── QUOTED PASSAGE
Import Python packages that are used for the analysis.

[1]:

import datacube
from datacube.utils import cog
from datetime import datetime
from datetime import timedelta
import pandas as pd
import xarray as xr
import numpy as np
import matplotlib.pyplot as plt

import sys
sys.path.insert(1, '../Tools/')
from dea_tools.datahandling import load_ard
from dea_tools.plotting import rgb, display_map
from dea_tools.bandindices import calculate_indices
from dea_tools.dask import create_local_dask_cluster

# Create local dask cluster to improve data load time
client = create_local_dask_cluster(return_client=True)

Client

Client-28a5125b-acca-11ed-97f7-e6b86833bc06

Connection method: Cluster object Cluster type: distributed.LocalCluster
Dashboard: /user/robbi.bishoptaylor@ga.gov.au/proxy/8787/status

Cluster Info

Connect to the datacube

Connect to the datacube so we can access DEA data. The app parameter is a unique name for the analysis which is based on the notebook file name.

[2]:

dc = datacube.Datacube(app="Burnt_area_mapping")

Select location

The selected latitude and longitude will be displayed as a red box on the map below the next cell. This map can be used to find coordinates of other places, simply scroll and click on any point on the map to display the latitude and longitude of that location.

[3]:

# Set the central latitude and longitude
central_lat = -35.653031
central_lon = 150.231667

# Set the buffer to load around the central coordinates
buffer = 0.07

# Compute the bounding box for the study area
study_area_lat = (central_lat - buffer, central_lat + buffer)
study_area_lon = (central_lon - buffer, central_lon + buffer)

display_map(x=study_area_lon, y=study_area_lat, margin=-0.2)

[3]:
Make this Notebook Trusted to load map: File -> Trust Notebook

Define fire event date and length of composite image

Delta Normalized Burn Ratio produces the best result when using a post-fire image that was collected before much re-growth has occured. However, images collected while the fire is still active can be obscured by smoke and not show the full burn extent. As a result some adjustment of the fire event date entered may be needed to get the best result.

The length of the baseline period can be automatically set to 3, 6 or 12 months

[4]:

# Fire event date
fire_date = '2020-01-05'

# Length of baseline period
baseline_length = '3 months'

Automaticaly define date range for baseline composite image

[5]:

# Define dates for loading data
if baseline_length == '12 months':
    time_step = timedelta(days=365)
if baseline_length == '6 months':
    time_step = timedelta(days=182.5)
if baseline_length == '3 months':
    time_step = timedelta(days=91)

# Calculate the start and end date for baseline data load
start_date_pre = datetime.strftime(
    ((datetime.strptime(fire_date, '%Y-%m-%d')) - time_step), '%Y-%m-%d')
────
* _OBJECTIVE 1_
Answer these questions about the burnt area mapping notebook:
(a) What app name is given when connecting to the datacube?
(b) What buffer value is set around the central coordinates?
(c) What fire event date is set?
── DATASET CONTENT
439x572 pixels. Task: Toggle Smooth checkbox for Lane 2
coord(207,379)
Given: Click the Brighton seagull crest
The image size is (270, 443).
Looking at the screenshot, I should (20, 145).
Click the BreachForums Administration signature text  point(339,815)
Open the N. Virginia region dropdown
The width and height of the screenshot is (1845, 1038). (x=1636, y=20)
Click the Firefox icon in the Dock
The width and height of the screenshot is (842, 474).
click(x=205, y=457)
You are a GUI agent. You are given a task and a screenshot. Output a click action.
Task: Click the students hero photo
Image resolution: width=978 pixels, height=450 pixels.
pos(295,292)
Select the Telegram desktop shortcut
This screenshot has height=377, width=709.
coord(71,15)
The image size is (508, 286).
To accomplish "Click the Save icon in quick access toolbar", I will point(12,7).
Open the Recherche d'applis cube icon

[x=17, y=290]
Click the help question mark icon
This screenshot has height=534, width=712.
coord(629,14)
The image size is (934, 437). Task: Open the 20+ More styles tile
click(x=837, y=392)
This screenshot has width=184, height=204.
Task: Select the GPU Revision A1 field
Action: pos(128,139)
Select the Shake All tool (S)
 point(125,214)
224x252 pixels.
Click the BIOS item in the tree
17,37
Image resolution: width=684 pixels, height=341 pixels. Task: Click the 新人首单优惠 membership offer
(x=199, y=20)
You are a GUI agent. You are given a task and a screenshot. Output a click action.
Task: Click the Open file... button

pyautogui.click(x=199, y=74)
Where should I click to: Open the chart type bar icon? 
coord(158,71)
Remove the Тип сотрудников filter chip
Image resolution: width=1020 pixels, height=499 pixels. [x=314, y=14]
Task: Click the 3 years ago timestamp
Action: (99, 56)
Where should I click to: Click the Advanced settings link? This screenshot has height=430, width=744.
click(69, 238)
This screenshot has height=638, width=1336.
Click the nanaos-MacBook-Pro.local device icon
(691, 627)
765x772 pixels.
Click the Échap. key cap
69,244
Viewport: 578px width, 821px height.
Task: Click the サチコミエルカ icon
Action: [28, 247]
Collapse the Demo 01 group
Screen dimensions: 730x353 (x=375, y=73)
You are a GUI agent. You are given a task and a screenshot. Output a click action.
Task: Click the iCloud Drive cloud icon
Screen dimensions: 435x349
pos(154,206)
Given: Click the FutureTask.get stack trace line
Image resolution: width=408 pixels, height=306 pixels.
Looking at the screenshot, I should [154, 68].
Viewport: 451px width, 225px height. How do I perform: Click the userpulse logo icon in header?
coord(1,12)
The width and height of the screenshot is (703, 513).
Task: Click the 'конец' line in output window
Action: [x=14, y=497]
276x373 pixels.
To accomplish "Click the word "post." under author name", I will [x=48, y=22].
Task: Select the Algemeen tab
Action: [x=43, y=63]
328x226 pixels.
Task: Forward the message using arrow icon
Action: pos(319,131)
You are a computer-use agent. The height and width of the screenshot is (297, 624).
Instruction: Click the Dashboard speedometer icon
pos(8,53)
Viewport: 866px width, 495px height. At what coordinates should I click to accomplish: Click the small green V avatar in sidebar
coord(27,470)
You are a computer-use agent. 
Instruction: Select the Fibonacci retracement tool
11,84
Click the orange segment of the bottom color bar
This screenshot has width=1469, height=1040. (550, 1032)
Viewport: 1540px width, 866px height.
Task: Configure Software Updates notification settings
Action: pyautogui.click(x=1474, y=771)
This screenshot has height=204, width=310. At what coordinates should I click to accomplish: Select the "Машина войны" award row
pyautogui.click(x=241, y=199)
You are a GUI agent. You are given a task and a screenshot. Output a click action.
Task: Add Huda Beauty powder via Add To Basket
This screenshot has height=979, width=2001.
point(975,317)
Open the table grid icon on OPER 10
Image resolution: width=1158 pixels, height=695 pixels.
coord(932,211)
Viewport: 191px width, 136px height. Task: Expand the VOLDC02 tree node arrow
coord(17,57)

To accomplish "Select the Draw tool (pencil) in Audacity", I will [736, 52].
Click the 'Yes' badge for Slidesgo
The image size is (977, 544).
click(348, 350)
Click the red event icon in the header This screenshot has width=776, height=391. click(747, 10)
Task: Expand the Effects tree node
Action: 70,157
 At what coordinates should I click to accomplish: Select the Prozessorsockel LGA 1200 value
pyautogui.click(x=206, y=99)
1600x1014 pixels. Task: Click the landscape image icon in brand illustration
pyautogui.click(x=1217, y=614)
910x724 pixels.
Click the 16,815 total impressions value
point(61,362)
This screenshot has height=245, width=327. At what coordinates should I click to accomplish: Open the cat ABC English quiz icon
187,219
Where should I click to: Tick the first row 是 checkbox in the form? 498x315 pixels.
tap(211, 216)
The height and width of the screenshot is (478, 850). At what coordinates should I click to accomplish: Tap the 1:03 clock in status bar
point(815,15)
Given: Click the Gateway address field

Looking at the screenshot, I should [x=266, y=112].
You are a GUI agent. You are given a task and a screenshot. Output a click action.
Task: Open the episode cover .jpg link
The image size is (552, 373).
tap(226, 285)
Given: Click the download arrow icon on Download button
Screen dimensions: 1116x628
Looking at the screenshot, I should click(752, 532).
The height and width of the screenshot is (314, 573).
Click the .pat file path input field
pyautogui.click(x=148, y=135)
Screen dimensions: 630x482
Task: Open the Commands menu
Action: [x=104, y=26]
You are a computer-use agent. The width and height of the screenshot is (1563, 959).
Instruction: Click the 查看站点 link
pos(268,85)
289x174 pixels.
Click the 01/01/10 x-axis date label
────
* _OBJECTIVE 2_
In the entries, start with the line that contains "224x252 pixels." and go on through the line that contains "Action: pos(319,131)". Turn those lines into a numbered list, leaving out any blank lines.

* _FULL RESPONSE 1_
(a) Burnt_area_mapping
(b) 0.07
(c) 2020-01-05

* _FULL RESPONSE 2_
1. 224x252 pixels.
2. Click the BIOS item in the tree
3. 17,37
4. Image resolution: width=684 pixels, height=341 pixels. Task: Click the 新人首单优惠 membership offer
5. (x=199, y=20)
6. You are a GUI agent. You are given a task and a screenshot. Output a click action.
7. Task: Click the Open file... button
8. pyautogui.click(x=199, y=74)
9. Where should I click to: Open the chart type bar icon? 
10. coord(158,71)
11. Remove the Тип сотрудников filter chip
12. Image resolution: width=1020 pixels, height=499 pixels. [x=314, y=14]
13. Task: Click the 3 years ago timestamp
14. Action: (99, 56)
15. Where should I click to: Click the Advanced settings link? This screenshot has height=430, width=744.
16. click(69, 238)
17. This screenshot has height=638, width=1336.
18. Click the nanaos-MacBook-Pro.local device icon
19. (691, 627)
20. 765x772 pixels.
21. Click the Échap. key cap
22. 69,244
23. Viewport: 578px width, 821px height.
24. Task: Click the サチコミエルカ icon
25. Action: [28, 247]
26. Collapse the Demo 01 group
27. Screen dimensions: 730x353 (x=375, y=73)
28. You are a GUI agent. You are given a task and a screenshot. Output a click action.
29. Task: Click the iCloud Drive cloud icon
30. Screen dimensions: 435x349
31. pos(154,206)
32. Given: Click the FutureTask.get stack trace line
33. Image resolution: width=408 pixels, height=306 pixels.
34. Looking at the screenshot, I should [154, 68].
35. Viewport: 451px width, 225px height. How do I perform: Click the userpulse logo icon in header?
36. coord(1,12)
37. The width and height of the screenshot is (703, 513).
38. Task: Click the 'конец' line in output window
39. Action: [x=14, y=497]
40. 276x373 pixels.
41. To accomplish "Click the word "post." under author name", I will [x=48, y=22].
42. Task: Select the Algemeen tab
43. Action: [x=43, y=63]
44. 328x226 pixels.
45. Task: Forward the message using arrow icon
46. Action: pos(319,131)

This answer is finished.